Setelah berkata demikian, dia berbalik dan pergi dengan langkah lebar. Begitu masuk ke mobil, dia langsung menginjak pedal gas dan melaju pergi.
Setelah berkendara cukup jauh, barulah dia tak kuasa mengembuskan napas panjang.
Tatapan penuh tuntutan dari wanita itu membuatnya merasa seolah-olah sedang melarikan diri.
Halaman (2/3)
Tak disangka, Tuan Muda Kedua Yin juga bisa mengalami hari ketika dia melarikan diri dengan panik.
Dia tidak tahu sudah berapa lama berkendara ketika tiba-tiba menghentikan mobil. Saat menoleh, dia mendapati setangkai mawar di kursi penumpang. Kelopak bunganya telah berguguran.
Sesaat, dadanya terasa begitu sesak.
Sudah menyukai seseorang? Peduli amat kalau dia menyukai seseorang!
Gadis itu sudah menyukai orang lain, lalu untuk apa dia marah? Lagipula, gadis itu tidak pernah mengatakan bahwa dia menyukainya. Malam itu pun dia dibawa ke sana oleh anak buahnya.

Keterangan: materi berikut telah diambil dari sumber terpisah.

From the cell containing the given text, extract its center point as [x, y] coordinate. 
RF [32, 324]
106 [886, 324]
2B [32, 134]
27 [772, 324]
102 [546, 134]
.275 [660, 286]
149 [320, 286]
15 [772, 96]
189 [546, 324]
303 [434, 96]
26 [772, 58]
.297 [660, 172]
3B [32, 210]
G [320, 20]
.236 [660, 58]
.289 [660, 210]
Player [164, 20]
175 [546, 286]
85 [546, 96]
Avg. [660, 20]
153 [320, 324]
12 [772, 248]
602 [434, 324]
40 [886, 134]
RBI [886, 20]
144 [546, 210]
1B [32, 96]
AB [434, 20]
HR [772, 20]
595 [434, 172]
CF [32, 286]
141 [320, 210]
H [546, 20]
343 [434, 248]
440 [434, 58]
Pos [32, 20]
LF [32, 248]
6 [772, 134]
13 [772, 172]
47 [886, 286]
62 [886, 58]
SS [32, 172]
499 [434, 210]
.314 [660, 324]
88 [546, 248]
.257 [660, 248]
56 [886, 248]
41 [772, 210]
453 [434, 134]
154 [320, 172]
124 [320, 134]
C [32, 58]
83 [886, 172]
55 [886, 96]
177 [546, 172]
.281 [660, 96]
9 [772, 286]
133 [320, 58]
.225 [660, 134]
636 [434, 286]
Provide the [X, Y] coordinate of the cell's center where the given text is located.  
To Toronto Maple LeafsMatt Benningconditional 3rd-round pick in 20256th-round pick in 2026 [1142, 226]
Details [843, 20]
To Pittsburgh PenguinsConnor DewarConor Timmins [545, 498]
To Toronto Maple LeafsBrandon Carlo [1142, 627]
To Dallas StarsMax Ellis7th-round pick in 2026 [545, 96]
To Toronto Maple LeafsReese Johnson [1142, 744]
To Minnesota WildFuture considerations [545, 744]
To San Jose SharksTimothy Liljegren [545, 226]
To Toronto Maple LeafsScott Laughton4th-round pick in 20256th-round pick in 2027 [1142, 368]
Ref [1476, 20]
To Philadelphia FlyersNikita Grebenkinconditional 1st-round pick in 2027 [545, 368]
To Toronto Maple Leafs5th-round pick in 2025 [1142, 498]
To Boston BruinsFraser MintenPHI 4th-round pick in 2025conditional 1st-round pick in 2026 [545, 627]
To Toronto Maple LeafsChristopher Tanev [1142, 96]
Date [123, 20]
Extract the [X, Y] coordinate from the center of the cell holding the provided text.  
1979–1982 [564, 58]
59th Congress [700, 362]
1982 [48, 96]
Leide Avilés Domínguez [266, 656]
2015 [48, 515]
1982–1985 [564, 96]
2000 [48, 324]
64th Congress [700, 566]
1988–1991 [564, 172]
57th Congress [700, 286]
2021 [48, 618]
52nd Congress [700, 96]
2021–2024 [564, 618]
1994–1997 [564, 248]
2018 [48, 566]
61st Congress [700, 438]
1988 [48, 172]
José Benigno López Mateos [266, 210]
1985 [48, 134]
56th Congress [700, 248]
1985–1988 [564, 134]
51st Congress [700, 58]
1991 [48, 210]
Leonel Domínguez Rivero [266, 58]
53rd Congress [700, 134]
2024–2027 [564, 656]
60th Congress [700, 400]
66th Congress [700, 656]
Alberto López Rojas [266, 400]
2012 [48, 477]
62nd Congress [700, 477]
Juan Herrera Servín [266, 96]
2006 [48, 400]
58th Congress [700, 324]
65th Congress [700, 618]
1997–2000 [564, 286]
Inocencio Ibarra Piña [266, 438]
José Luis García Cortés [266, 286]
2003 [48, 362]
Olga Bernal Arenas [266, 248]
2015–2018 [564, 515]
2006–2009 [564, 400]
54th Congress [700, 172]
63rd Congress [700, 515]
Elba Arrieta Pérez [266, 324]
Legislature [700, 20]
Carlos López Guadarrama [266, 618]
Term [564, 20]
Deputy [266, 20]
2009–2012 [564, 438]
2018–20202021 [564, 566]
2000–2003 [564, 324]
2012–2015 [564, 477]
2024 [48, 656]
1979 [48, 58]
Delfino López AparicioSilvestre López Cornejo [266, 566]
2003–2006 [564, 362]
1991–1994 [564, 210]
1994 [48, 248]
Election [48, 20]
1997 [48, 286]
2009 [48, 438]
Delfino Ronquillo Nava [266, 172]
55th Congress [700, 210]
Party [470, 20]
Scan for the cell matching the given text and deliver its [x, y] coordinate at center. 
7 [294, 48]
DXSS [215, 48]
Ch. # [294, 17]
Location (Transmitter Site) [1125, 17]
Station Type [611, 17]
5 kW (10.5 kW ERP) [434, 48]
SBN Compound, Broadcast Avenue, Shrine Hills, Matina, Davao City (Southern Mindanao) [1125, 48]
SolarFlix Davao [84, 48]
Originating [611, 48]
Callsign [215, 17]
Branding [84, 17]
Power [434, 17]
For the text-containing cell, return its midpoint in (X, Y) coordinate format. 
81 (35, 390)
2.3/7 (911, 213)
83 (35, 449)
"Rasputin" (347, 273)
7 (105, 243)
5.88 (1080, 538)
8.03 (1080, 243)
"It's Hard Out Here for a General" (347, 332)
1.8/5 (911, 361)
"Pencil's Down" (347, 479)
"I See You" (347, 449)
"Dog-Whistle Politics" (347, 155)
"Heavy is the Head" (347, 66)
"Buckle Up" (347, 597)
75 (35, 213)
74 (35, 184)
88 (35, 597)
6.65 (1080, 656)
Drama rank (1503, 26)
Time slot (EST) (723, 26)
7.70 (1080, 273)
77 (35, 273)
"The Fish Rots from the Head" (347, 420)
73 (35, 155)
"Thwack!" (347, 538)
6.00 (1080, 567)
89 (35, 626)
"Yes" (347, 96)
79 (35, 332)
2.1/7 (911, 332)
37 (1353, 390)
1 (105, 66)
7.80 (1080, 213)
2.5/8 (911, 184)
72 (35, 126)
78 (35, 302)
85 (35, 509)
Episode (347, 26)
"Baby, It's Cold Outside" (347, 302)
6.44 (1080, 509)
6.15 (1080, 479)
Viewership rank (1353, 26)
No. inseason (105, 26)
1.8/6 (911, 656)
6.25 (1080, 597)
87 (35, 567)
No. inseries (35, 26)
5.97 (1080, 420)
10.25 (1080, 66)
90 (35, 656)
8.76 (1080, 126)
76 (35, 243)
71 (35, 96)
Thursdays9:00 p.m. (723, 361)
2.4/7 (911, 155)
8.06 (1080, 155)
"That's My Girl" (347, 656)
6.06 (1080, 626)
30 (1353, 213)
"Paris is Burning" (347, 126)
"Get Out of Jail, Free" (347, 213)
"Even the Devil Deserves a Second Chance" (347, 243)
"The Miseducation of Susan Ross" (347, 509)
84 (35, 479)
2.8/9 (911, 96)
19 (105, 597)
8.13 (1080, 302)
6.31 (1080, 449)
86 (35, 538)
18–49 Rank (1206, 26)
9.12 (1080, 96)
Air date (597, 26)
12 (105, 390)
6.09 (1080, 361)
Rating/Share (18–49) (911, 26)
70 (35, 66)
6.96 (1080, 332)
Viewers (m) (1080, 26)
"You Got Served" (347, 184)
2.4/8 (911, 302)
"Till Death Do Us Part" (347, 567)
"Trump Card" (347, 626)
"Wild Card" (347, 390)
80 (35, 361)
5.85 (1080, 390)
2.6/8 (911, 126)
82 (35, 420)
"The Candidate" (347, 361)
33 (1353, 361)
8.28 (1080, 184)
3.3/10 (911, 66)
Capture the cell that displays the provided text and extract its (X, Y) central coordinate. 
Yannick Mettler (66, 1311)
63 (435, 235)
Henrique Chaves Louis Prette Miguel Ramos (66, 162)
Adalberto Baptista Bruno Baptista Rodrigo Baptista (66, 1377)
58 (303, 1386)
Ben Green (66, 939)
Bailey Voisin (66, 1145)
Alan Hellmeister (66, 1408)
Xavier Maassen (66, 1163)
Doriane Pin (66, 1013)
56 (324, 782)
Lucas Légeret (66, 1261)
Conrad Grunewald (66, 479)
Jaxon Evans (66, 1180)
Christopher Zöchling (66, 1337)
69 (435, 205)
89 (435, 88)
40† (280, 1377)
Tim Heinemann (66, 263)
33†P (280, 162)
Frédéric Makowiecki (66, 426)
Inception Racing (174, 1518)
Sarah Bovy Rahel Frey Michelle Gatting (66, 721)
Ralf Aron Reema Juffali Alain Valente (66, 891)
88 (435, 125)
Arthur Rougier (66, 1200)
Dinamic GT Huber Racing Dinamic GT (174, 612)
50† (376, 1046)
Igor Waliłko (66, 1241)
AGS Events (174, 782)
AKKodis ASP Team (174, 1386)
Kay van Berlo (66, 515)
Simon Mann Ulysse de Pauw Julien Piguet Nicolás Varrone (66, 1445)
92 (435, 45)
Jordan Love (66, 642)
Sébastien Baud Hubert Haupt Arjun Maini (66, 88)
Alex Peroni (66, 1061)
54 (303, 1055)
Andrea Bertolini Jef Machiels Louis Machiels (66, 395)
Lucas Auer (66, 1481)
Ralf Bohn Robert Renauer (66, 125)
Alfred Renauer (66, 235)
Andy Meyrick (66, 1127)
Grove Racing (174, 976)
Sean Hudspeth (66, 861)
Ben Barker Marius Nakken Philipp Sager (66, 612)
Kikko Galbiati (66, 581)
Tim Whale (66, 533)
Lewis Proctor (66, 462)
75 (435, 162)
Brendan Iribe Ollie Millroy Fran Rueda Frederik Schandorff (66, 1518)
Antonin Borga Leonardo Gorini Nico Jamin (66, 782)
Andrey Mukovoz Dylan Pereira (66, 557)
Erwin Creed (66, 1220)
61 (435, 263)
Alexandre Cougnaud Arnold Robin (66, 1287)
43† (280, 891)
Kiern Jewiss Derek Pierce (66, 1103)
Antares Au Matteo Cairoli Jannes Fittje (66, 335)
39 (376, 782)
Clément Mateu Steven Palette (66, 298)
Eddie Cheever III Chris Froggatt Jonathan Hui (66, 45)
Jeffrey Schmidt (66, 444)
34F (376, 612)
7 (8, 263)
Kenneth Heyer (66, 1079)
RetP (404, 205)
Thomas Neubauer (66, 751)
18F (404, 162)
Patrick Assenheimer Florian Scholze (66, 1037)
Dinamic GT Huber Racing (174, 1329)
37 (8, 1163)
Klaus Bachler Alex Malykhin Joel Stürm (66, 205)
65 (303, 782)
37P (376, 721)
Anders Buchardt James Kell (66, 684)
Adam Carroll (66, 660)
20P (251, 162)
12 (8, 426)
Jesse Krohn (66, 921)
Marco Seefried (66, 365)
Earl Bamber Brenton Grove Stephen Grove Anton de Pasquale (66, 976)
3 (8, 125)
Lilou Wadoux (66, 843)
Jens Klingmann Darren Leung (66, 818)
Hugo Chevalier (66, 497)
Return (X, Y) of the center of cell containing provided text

Mungkin saja gadis itu memang tidak bersedia. Kalau tidak, dia tidak akan menunjukkan ekspresi seperti tadi. Dalam sekejap, pria yang biasanya tanpa ekspresi itu membayangkan berbagai macam kemungkinan.
Dengan perasaan gelisah, dia kembali menginjak pedal gas dan melaju pergi...
Melihat pria itu mengemudikan mobilnya hingga menghilang, Song Xinci membuka telapak tangannya. Di sana terbaring sebuah liontin berbentuk apel, dengan sesuatu seperti berlian yang berkilauan di atasnya.
“Apa-apaan ini?” gumamnya.
Dia memandangi kalung di telapak tangannya. “Mungkin setelah ini kami tidak akan pernah bertemu lagi.”
...
Yin Zhenqing muncul dalam hidupnya seperti bunga yang hanya mekar sesaat, lalu menghilang tanpa jejak.
Hal itu bahkan membuat Song Xinci bertanya-tanya apakah pria itu benar-benar pernah hadir dalam hidupnya.
Setelah itu, kehidupan Song Xinci kembali seperti semula.